_To do_
The answer must consist solely of the lines from the one containing "Screen dimensions: 582x395" through the last line of the records, set down exactly and without any pictures.

(Collected data)
=== Section Start ===

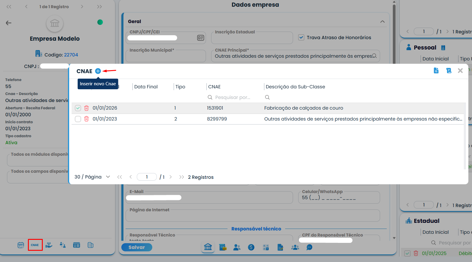Click the Salvar button
Viewport: 472px width, 262px height.
[137, 247]
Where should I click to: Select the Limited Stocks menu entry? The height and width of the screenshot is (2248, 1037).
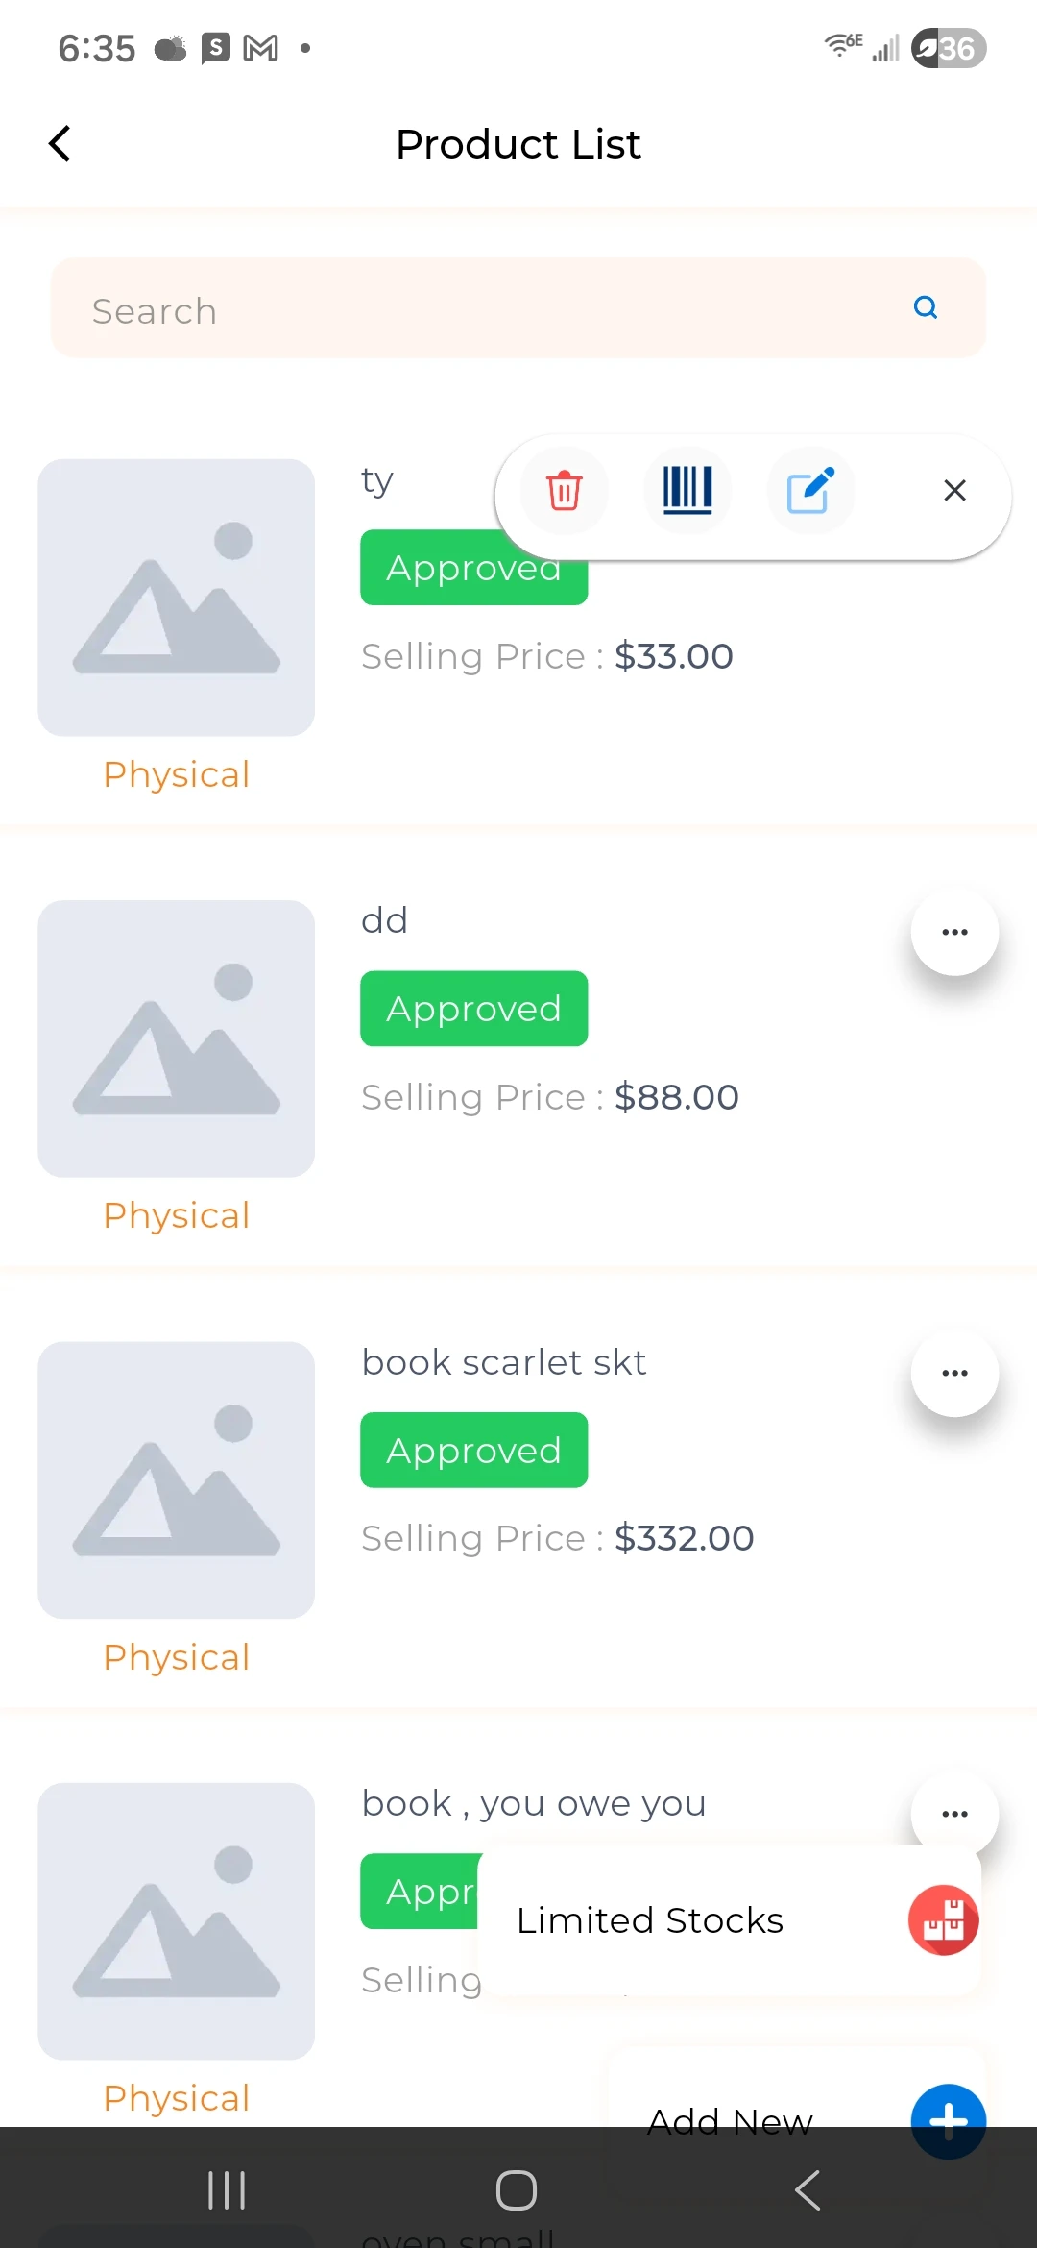click(x=650, y=1920)
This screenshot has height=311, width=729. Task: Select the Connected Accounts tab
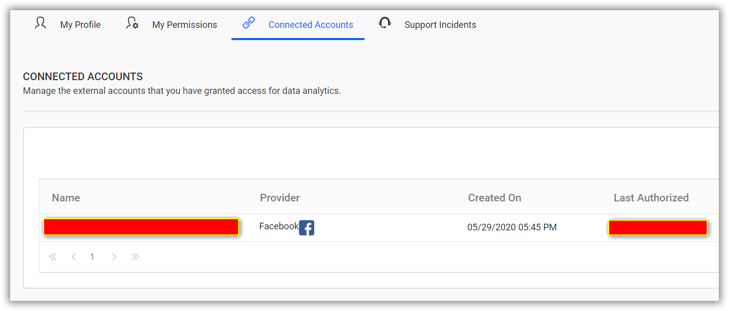tap(311, 24)
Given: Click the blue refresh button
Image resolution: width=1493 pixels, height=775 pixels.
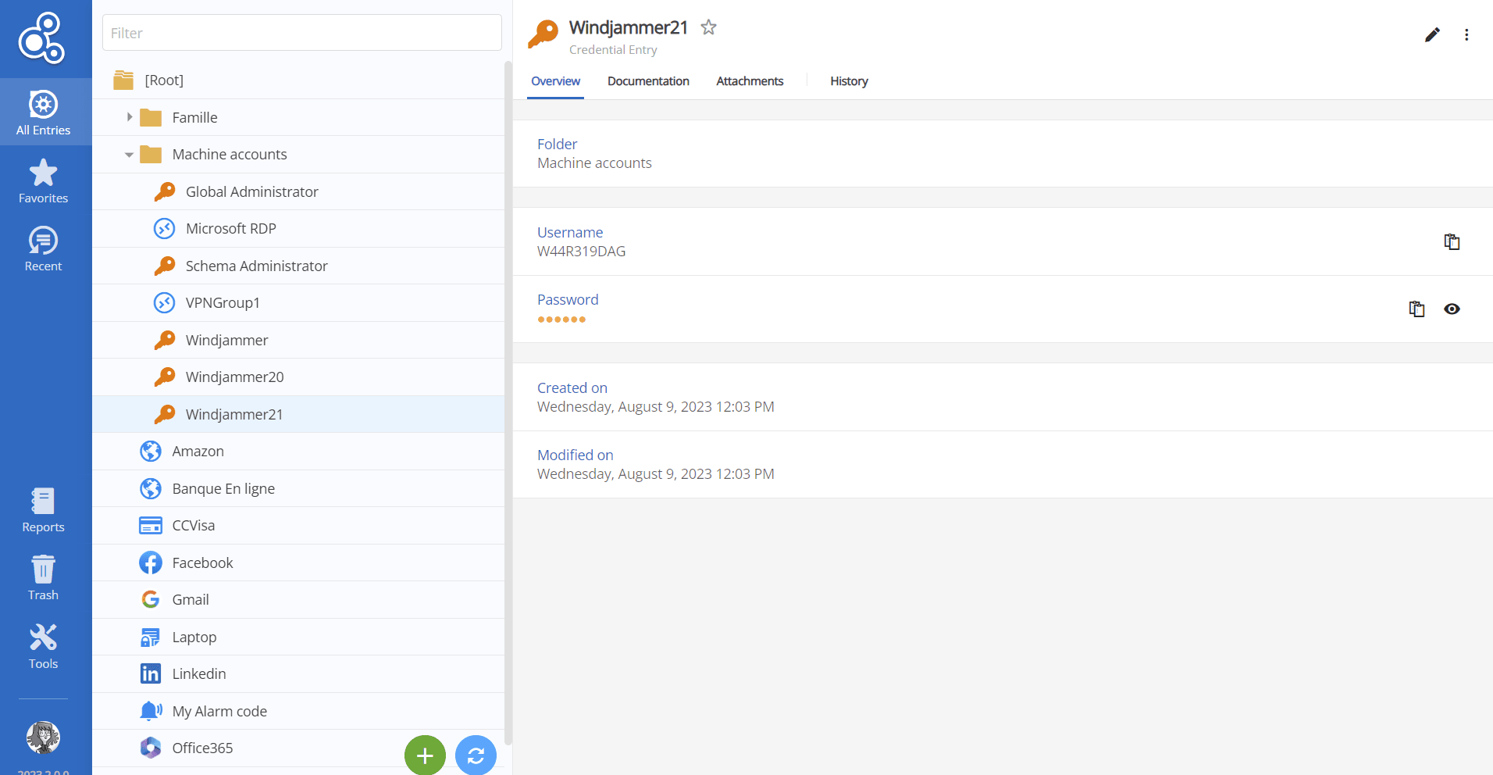Looking at the screenshot, I should pyautogui.click(x=476, y=755).
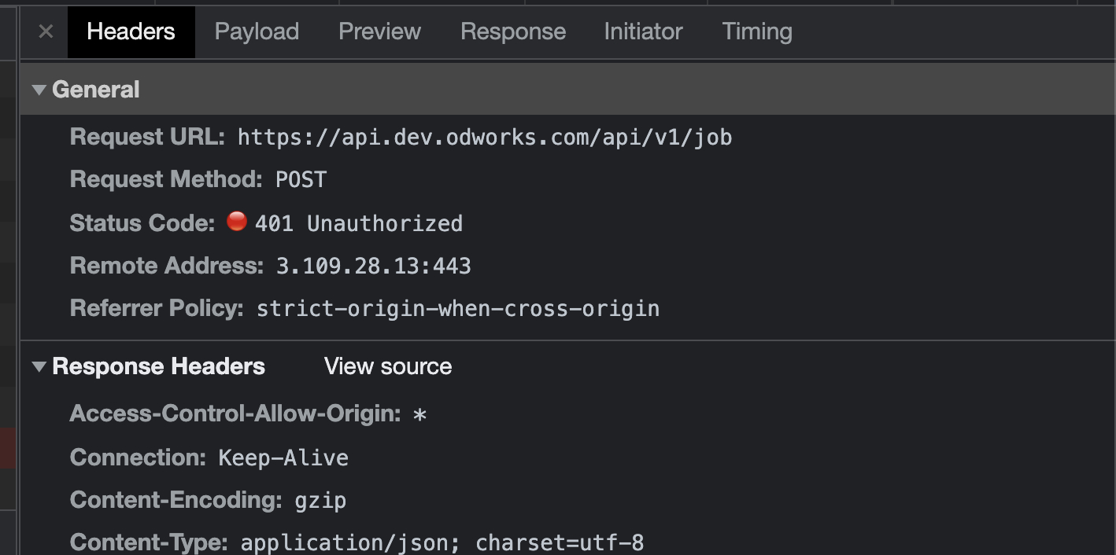Click the 401 Unauthorized status text

click(358, 224)
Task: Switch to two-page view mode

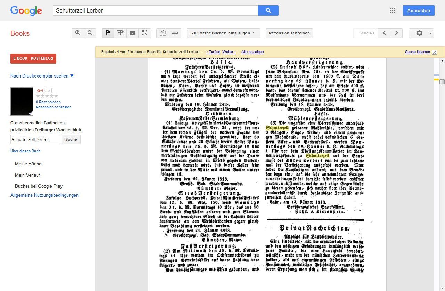Action: click(120, 33)
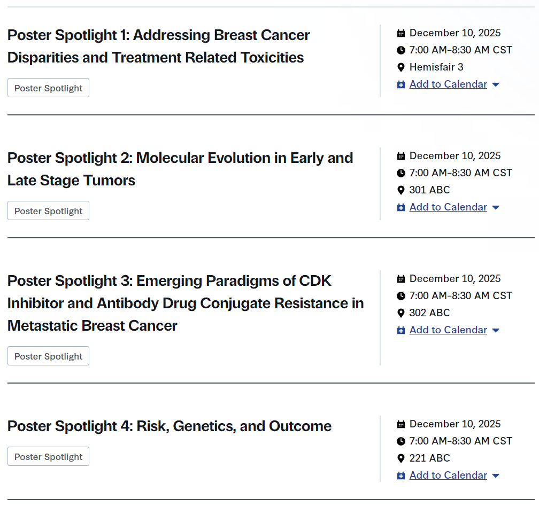Click location pin icon next to Hemisfair 3

pos(401,67)
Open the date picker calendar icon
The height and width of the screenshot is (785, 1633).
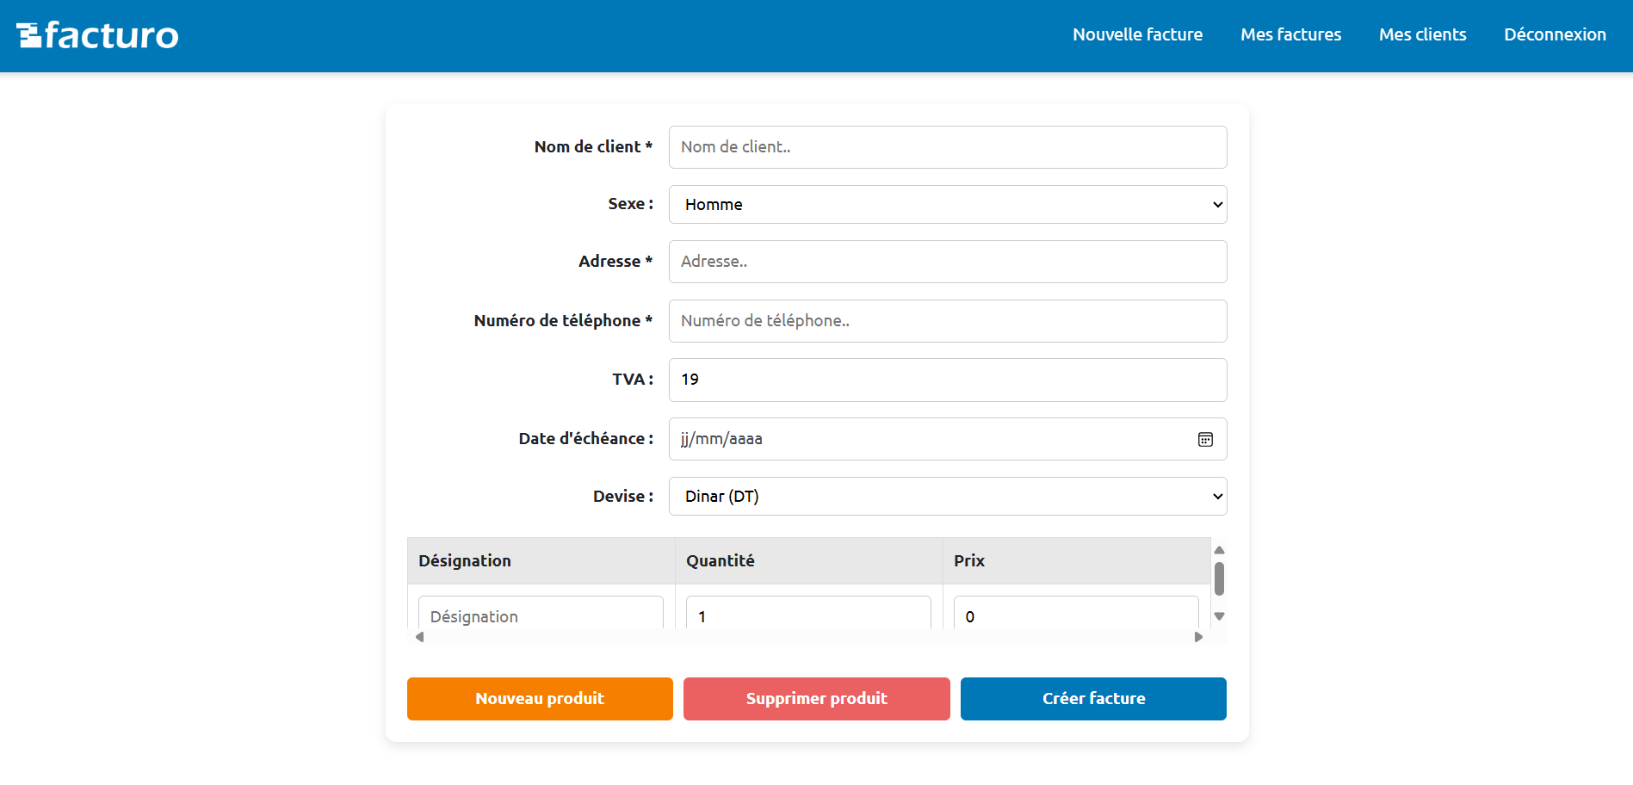click(1205, 439)
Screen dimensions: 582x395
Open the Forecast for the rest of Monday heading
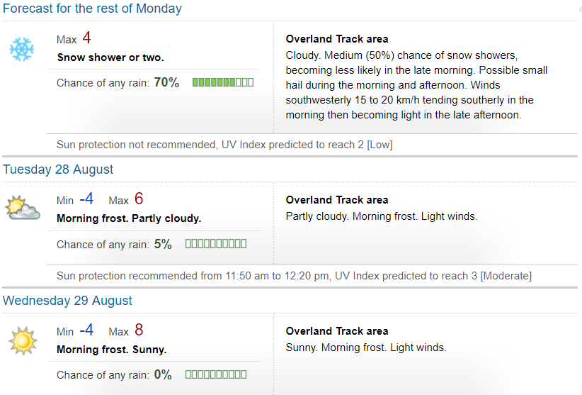coord(92,9)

=== Section End ===

_Task response_
Screen dimensions: 582x395
Open the Forecast for the rest of Monday heading
coord(92,9)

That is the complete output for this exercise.